Il y a aussi le sujet de la dépendance. Centraliser via un contrat et une API, c’est confortable, mais tu mets aussi beaucoup d’ufs dans le même panier. Si ton fournisseur change ses conditions, si une brique de plateforme a un incident, si ton support se dégrade, tu es captif à un certain degré. Les entreprises vont devoir arbitrer entre simplicité et réversibilité, surtout sur des projets qui durent 5 à 10 ans.
Autre point sensible: la sécurité et la conformité. Les objets connectés touchent souvent à des infrastructures critiques, ou à des données opérationnelles. Une plateforme de gestion, c’est un point de contrôle central, donc une cible potentielle. Le partenariat parle surtout d’exploitation et de performance, logique pour une annonce business. Mais les clients, eux, vont poser des questions très terre-à-terre: segmentation, gestion des accès, audit, traçabilité, procédures en cas d’incident.
Malgré tout, il y a une logique industrielle derrière ce mouvement: l’Europe veut déployer plus d’IoT, dans l’énergie, l’agri, le commerce, et elle veut éviter que chaque projet se casse les dents sur la connectivité. Ce partenariat promet un chemin plus direct. Si les équipes tiennent la promesse sur le support, la transparence des performances et la capacité à opérer à grande échelle, ça peut devenir un standard de fait pour pas mal de déploiements.
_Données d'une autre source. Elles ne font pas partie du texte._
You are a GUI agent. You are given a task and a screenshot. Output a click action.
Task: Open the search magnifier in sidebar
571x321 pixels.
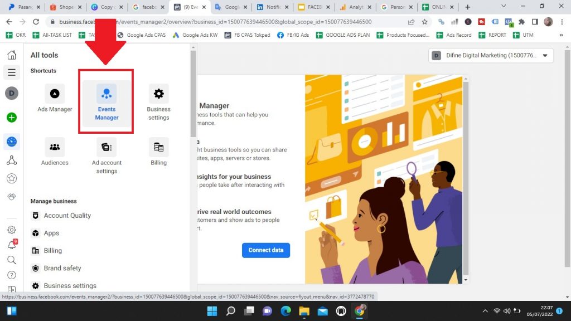(x=11, y=260)
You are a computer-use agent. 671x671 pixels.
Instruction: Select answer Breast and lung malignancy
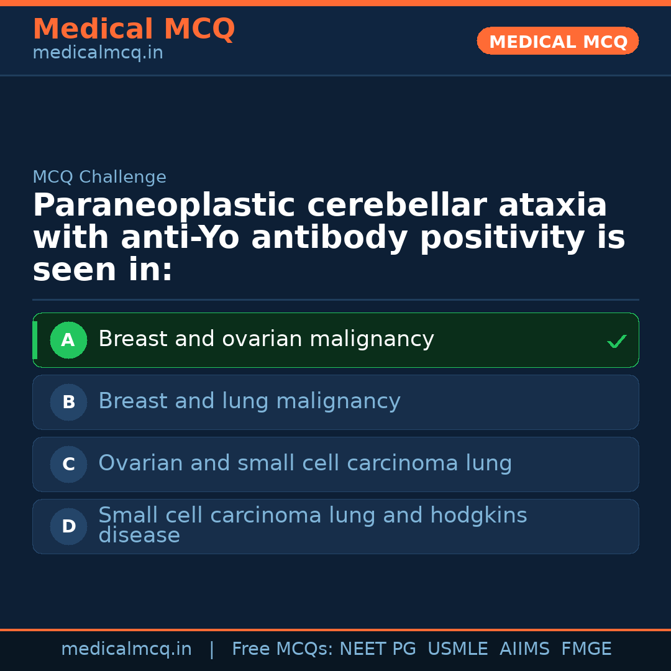click(249, 401)
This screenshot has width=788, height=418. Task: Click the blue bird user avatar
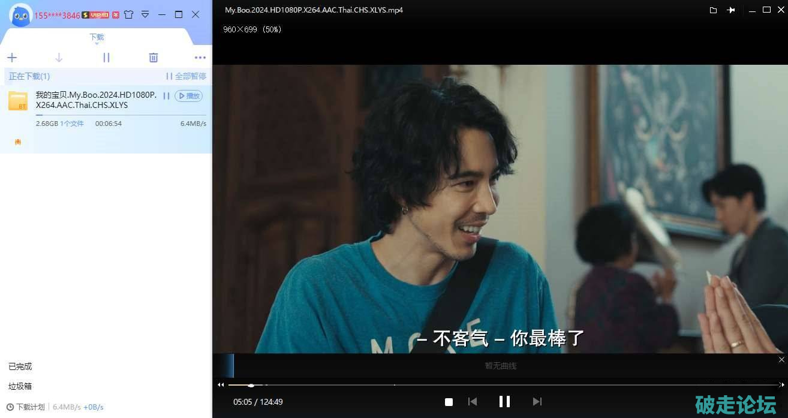(20, 14)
Sinon, ce sera un énième “seamless” de brochure, et les exploitants retourneront à leurs tableurs.
À retenir
- Move & Connect et KORE visent une connectivité IoT paneuropéenne pilotable via un contrat et une API.
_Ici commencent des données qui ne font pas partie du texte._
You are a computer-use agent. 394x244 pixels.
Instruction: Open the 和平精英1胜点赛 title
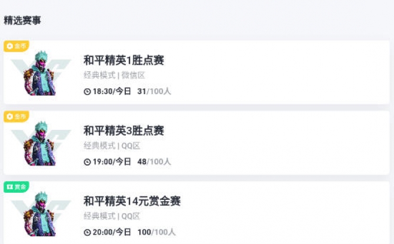click(x=123, y=61)
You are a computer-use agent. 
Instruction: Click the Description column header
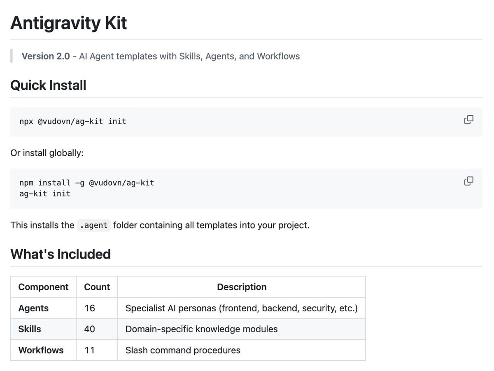(242, 287)
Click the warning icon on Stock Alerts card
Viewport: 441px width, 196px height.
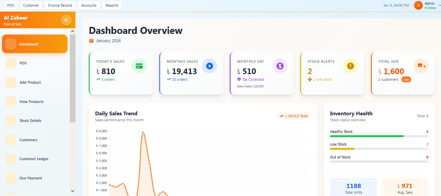(350, 66)
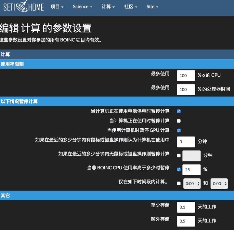Click the disabled idle minutes field
This screenshot has width=234, height=230.
pos(191,156)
- La plateforme KORE met en avant l’eSIM et une couche analytics IA pour surveiller la connectivité en temps réel.
- Les cas d’usage ciblés sont des secteurs critiques comme la recharge VE, le retail et le smart farming.
Questions fréquentes
- Qu’est-ce que ce partenariat change pour une entreprise qui déploie de l’IoT en Europe ?
- L’objectif est de réduire la complexité multi-opérateurs en proposant une connectivité gérée de façon centralisée, avec un contrat unique et une API pour piloter les parcs. Pour des déploiements dans plusieurs pays, ça peut simplifier la mise en service, l’exploitation et la supervision, surtout quand les objets sont difficiles d’accès.
- Pourquoi l’eSIM est un point important dans l’IoT industriel ?
- Parce qu’elle facilite la gestion du cycle de vie sans intervention physique sur l’objet. Dans des cas comme les bornes de recharge ou des capteurs agricoles, éviter un déplacement pour remplacer une SIM peut réduire fortement les coûts d’exploitation et accélérer les ajustements de connectivité quand un parc grandit.
- Quels secteurs sont explicitement visés par Move & Connect et KORE ?
- Les communications autour du partenariat citent des secteurs critiques comme la recharge de véhicules électriques, le retail et le smart farming. Le fil conducteur, c’est le besoin de connectivité fiable et d’une exploitation simplifiée sur plusieurs territoires européens.
- La connectivité “seamless” veut dire zéro panne ?
- Non. Le terme décrit une expérience plus homogène et une gestion plus centralisée, mais les incidents existent toujours, couverture variable, contraintes locales, erreurs de configuration, problèmes côté device. L’intérêt se mesure plutôt à la rapidité de détection, au pilotage et au temps de rétablissement.